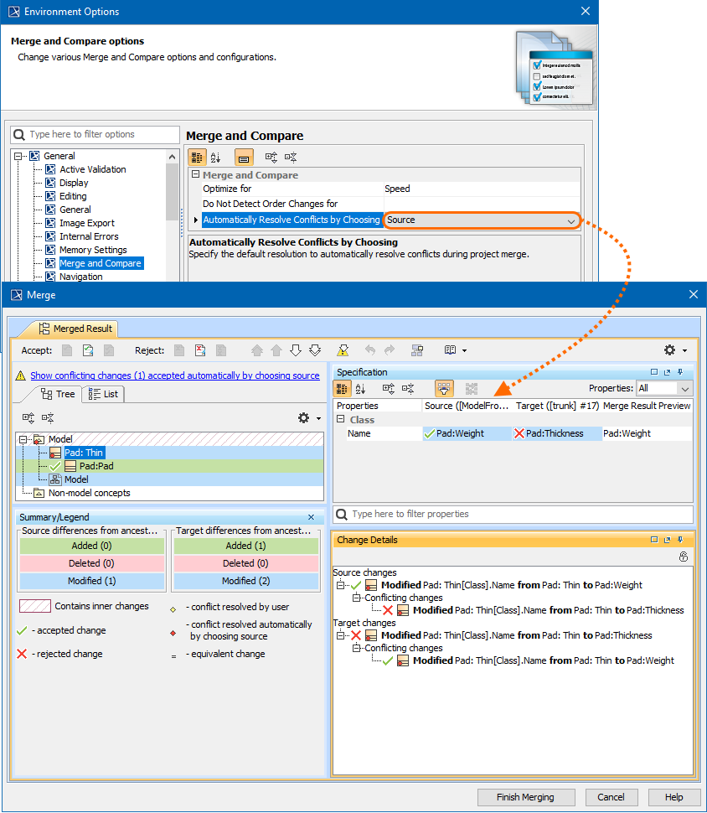
Task: Toggle categorized view in Specification panel
Action: (342, 389)
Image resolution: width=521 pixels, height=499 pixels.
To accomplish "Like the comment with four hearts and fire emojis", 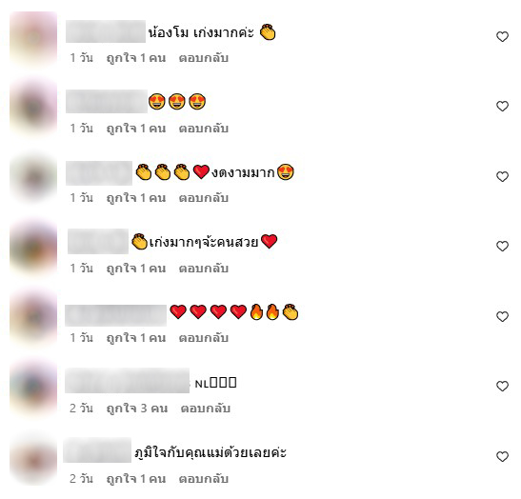I will [502, 316].

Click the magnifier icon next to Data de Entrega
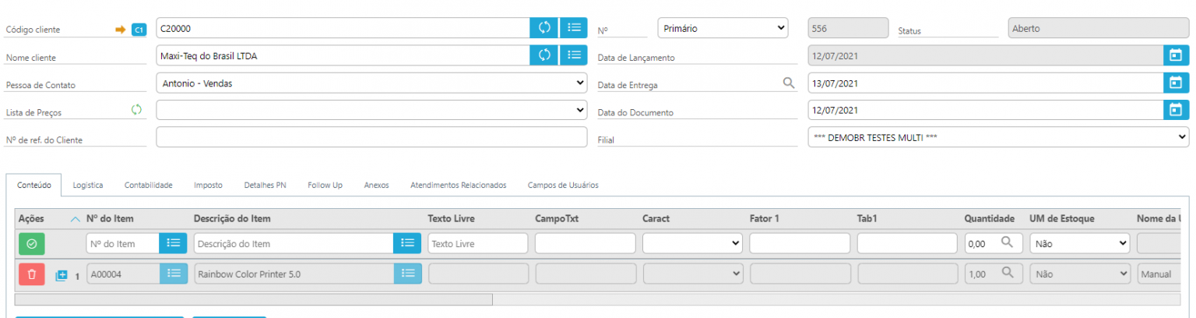click(788, 83)
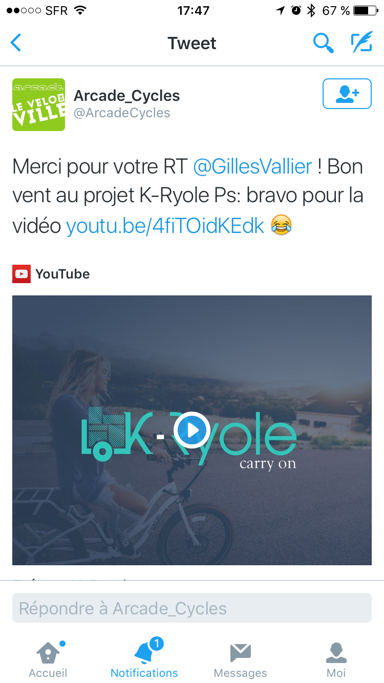Tap the YouTube source label

pos(62,274)
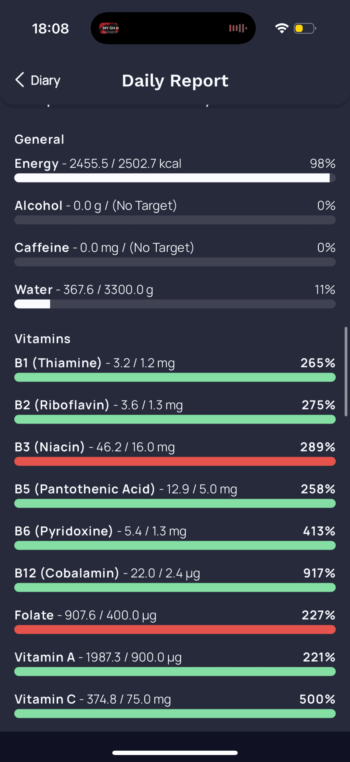Tap the Vitamin A green progress bar
Screen dimensions: 350x762
[x=175, y=671]
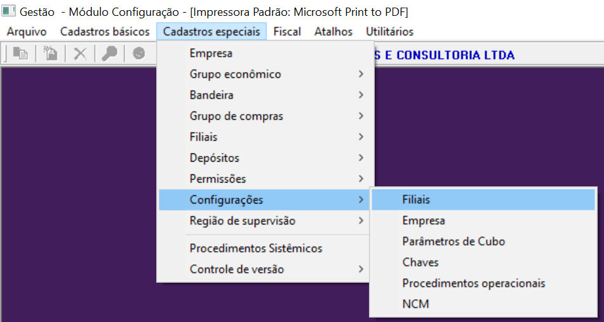Image resolution: width=604 pixels, height=322 pixels.
Task: Expand Região de supervisão submenu
Action: tap(361, 221)
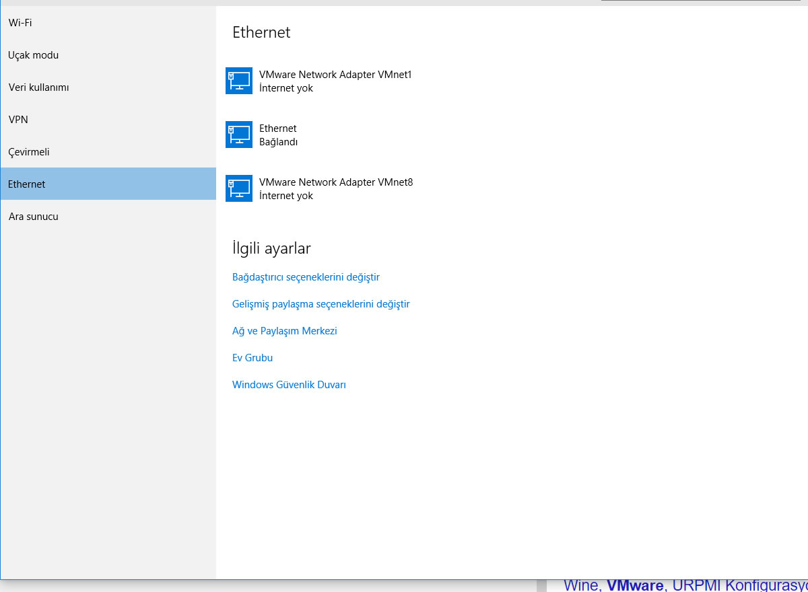
Task: Open Ara sunucu proxy settings
Action: point(34,217)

▶ Task instructions
Render the lines from the line with "Click the magnifier" to the line with "Action: tap(361, 221)", both included, as a Markdown table with the columns Number and Line text, numbering the rows and leaving out blank lines. Leave the pictures out of the table.

▶ Solution to this task
| Number | Line text |
|---|---|
| 1 | Click the magnifier icon next to Data de Entrega |
| 2 | click(788, 83) |
| 3 | Tap the YouTube source label |
| 4 | pos(62,274) |
| 5 | Tap the Vitamin A green progress bar |
| 6 | Screen dimensions: 350x762 |
| 7 | [x=175, y=671] |
| 8 | Image resolution: width=604 pixels, height=322 pixels. |
| 9 | Task: Expand Região de supervisão submenu |
| 10 | Action: tap(361, 221) |